Tulisan ini tidak mengupas soal gejolak rupiah. Saya belumgendheng. Bukan saja karena bukan ahli ekonomi. Bahkan benar-benar saya tidak mengerti ekonomi. Pahamnya saya kasih duit dua ribu rupiah, dapat sebungkus rokok.
Yang saya lakukan justru menyodorkan sejumlah paket
kepada sampeyan, koen, peno, ndiko, riko, panjenenganipun maupun awakmu, untuk dirasani, digunjing-gunjingkan di warung, didiskusikan, kalau sempat.

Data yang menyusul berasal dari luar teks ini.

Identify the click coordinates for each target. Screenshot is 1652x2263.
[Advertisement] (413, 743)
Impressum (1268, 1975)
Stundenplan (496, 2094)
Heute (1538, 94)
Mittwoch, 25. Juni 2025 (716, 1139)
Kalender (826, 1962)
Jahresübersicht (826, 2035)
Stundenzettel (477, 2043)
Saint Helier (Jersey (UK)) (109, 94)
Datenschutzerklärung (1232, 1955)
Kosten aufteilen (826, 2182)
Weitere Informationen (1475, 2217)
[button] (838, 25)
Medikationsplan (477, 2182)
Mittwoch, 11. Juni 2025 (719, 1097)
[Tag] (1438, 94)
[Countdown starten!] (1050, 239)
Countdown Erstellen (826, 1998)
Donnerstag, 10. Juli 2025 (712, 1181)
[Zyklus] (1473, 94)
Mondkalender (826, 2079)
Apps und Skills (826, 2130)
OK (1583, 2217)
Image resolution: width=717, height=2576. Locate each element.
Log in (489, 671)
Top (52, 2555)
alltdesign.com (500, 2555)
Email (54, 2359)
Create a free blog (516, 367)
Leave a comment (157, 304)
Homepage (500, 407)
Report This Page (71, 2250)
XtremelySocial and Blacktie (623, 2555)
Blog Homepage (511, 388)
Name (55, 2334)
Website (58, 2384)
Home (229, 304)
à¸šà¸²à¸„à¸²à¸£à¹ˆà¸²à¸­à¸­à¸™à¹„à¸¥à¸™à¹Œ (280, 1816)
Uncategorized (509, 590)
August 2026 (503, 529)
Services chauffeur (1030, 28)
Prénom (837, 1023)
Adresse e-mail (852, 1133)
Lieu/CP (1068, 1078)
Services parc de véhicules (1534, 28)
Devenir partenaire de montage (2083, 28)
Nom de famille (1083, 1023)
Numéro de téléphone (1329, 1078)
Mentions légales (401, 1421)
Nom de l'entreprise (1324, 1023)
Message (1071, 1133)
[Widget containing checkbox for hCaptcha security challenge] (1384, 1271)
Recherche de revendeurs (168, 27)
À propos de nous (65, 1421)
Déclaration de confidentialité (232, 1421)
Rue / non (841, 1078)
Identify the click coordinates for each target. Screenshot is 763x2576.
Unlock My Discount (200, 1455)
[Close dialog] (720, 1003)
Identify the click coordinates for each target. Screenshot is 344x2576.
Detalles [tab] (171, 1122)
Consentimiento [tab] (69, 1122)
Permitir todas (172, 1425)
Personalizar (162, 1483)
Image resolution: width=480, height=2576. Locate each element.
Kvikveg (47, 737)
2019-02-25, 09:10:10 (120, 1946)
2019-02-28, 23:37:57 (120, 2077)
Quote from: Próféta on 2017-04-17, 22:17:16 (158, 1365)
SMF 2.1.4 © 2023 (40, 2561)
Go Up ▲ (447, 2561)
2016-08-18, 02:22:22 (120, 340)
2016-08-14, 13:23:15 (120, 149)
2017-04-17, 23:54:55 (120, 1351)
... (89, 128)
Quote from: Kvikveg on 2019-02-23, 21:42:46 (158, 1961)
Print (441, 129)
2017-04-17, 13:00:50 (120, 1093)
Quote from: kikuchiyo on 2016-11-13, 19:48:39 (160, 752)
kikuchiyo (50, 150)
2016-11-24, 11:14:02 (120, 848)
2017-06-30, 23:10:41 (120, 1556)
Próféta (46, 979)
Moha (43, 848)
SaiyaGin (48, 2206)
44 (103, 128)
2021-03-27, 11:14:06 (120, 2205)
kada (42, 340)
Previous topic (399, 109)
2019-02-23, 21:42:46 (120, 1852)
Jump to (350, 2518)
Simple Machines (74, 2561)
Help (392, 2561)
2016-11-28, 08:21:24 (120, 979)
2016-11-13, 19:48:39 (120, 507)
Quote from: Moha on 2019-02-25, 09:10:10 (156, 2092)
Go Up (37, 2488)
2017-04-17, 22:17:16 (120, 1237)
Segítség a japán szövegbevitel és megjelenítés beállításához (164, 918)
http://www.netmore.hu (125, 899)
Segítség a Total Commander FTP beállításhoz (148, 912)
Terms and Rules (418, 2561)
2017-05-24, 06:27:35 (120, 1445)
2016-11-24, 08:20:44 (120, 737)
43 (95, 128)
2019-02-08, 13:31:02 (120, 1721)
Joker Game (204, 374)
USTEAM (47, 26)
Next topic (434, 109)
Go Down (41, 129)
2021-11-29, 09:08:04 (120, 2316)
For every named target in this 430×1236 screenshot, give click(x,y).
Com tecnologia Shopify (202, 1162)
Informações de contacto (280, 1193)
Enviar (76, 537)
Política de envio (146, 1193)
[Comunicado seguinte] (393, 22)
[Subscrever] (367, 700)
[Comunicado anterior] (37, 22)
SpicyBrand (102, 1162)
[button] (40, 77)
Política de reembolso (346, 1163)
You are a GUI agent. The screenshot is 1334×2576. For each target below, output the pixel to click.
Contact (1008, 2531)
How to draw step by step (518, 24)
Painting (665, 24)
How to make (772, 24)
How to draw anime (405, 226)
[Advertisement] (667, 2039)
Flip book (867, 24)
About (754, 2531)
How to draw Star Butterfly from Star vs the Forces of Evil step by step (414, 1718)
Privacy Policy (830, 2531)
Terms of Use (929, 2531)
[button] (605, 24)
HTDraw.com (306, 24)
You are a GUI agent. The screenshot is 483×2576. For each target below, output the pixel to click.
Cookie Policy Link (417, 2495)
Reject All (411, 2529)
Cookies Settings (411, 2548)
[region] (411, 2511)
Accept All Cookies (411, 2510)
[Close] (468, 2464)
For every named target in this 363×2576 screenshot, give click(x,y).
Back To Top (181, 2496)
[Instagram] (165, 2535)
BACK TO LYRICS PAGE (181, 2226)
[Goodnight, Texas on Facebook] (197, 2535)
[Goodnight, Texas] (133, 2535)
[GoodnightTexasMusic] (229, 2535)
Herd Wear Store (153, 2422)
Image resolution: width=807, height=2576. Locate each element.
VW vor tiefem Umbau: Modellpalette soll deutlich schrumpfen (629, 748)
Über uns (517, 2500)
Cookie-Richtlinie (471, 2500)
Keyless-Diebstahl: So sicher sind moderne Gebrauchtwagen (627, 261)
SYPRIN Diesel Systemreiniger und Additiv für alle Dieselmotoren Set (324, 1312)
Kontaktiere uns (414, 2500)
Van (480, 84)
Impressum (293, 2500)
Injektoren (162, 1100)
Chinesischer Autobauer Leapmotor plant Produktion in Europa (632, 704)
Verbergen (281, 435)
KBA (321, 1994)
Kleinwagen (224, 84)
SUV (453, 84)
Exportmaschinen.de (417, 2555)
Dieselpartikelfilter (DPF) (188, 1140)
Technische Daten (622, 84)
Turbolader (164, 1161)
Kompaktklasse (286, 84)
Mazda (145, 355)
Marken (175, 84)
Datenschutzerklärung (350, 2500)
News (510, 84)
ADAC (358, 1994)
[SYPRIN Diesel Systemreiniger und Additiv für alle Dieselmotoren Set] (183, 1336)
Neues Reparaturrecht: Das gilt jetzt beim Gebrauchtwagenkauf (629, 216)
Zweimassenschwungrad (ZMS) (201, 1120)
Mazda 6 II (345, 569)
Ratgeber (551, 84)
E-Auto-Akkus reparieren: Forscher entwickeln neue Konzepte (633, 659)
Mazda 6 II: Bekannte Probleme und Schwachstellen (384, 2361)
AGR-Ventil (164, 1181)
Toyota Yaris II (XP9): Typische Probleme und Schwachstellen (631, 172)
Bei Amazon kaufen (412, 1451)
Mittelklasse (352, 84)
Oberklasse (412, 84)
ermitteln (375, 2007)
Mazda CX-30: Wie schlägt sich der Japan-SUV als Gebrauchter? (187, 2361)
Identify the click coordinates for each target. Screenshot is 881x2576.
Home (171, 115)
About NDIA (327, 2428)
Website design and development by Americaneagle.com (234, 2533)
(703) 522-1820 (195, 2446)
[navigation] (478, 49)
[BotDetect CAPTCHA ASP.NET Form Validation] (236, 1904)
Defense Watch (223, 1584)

Kalau tidak ya biarkan saja, wong diskusi sampeyan-sampey
an ini tidak akan memperkuat atau memperlemah kekuatan
bargain rupiah terhadap dolar maupun terhadap mata uang
kerajaan Ratu Balqis sekalipun.
Meskipun sampeyan diskusi sampai mblenek dan bengok-bengok sampai tenggorokan mencolot, rupiah akan tetap dengan iramanya sendiri, di mana kaitannya dengan sampeyan hanyalah bahwa sampeyan ini terkena akibatnya.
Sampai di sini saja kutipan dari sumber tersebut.